Performance evaluation
To assess the performance of the final estimators, Dataset 2, which is temporally and geographically distinct from Dataset 1, was used as a validation set. Each final estimator was applied to predict outcomes in Dataset 2, enabling the calculation of ROC-AUC values for each model. To statistically compare the ROC-AUCs of Dataset 1 and Dataset 2, the degree of overlap between their 95% confidence intervals was calculated following the methodology described by Cumming et al., 200526. At a significance level of 0.05, ROC-AUC differences are considered statistically significant if the proportion of overlap is 0.5 or less.

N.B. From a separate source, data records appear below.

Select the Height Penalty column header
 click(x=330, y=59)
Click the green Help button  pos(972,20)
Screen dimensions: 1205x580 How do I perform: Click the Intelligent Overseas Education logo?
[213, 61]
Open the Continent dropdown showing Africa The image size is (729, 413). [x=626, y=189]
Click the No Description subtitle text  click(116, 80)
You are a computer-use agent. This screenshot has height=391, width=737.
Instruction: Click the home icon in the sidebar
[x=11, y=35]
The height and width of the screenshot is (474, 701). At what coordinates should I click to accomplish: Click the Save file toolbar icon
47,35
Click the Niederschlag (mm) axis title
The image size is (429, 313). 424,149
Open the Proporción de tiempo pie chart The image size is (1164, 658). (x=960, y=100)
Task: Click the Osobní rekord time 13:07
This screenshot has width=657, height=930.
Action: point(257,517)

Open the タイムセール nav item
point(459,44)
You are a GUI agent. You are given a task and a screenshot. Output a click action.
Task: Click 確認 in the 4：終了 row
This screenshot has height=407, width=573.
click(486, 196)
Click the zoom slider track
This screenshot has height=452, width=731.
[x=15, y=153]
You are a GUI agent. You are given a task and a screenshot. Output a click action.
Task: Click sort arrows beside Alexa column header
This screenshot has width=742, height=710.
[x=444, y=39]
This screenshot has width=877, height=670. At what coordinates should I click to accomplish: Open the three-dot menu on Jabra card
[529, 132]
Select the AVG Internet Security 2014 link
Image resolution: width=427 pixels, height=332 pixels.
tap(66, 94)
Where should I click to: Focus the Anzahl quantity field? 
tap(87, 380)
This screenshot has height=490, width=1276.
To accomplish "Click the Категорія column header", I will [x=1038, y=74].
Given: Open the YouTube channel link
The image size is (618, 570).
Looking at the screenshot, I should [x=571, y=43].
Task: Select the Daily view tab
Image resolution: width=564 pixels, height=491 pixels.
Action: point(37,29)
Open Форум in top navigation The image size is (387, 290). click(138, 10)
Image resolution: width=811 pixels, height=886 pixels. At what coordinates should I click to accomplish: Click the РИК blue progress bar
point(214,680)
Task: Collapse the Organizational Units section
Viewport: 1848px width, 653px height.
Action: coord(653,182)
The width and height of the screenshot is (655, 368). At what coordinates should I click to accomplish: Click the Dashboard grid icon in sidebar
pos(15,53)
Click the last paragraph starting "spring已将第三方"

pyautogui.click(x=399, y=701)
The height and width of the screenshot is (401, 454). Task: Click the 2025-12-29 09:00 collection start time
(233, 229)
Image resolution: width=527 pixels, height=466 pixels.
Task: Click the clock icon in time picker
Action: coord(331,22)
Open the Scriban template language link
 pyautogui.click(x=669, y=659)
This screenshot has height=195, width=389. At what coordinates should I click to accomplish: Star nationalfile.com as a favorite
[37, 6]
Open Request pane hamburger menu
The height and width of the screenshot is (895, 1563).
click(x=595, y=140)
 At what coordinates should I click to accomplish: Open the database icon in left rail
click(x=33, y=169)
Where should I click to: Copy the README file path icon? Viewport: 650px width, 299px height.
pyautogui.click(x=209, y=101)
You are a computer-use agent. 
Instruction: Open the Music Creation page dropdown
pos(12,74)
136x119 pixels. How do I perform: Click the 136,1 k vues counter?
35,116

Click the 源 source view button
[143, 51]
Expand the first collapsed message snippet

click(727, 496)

Categorization based on likelihood ratios
To enhance clinical interpretability and provide actionable insights16,17,18,19,20,21, the predicted probabilities for in-hospital mortality were categorized into clinically relevant groups based on increasing likelihood ratios (LRs): highly unlikely, unlikely, equivocal (gray zone), more likely, and likely. This categorization was derived using the UZ Brussel training set for the MLR model with the reduced feature set (“Age”, “TOTALAI”, and “WBC”), referred to as the “M3-score”.
The M3-scores for Dataset 2 were calculated and categorized according to the thresholds established in Dataset 1. For each category, LRs with corresponding 95% confidence intervals (CIs) were determined. To statistically compare the LRs from the UZ Brussel training set and the AZ Delta test set, two complementary approaches were used. First, the proportion of overlap between the 95% CIs was calculated following the method described by Cumming et al.., (2005)26. A significance threshold of 0.05 was applied, with statistical significance defined as a proportion overlap of 0.5 or less. Second, to further evaluate statistical differences in LRs between training and test sets, we applied the delta method27 to estimate confidence intervals and p-values for the ratio of likelihood ratios (RORs), using log-transformation for variance stabilization and Z-tests for significance, with a small value substitution in the lowest M3-score category (0.00-0.10) to accommodate zero likelihood ratios in the training set. A detailed explanation of this methodology is provided in the Supplementary Materials and Methods.
Statistical differences in the proportions of samples per LR category between the training set (dataset 1, UZ Brussel) and the test set (dataset 2, AZ Delta) were evaluated using the Chi-squared test.
Additionally, posttest probabilities were computed for all LR categories using Bayes’ theorem20, with the mortality prevalence serving as the pretest probability.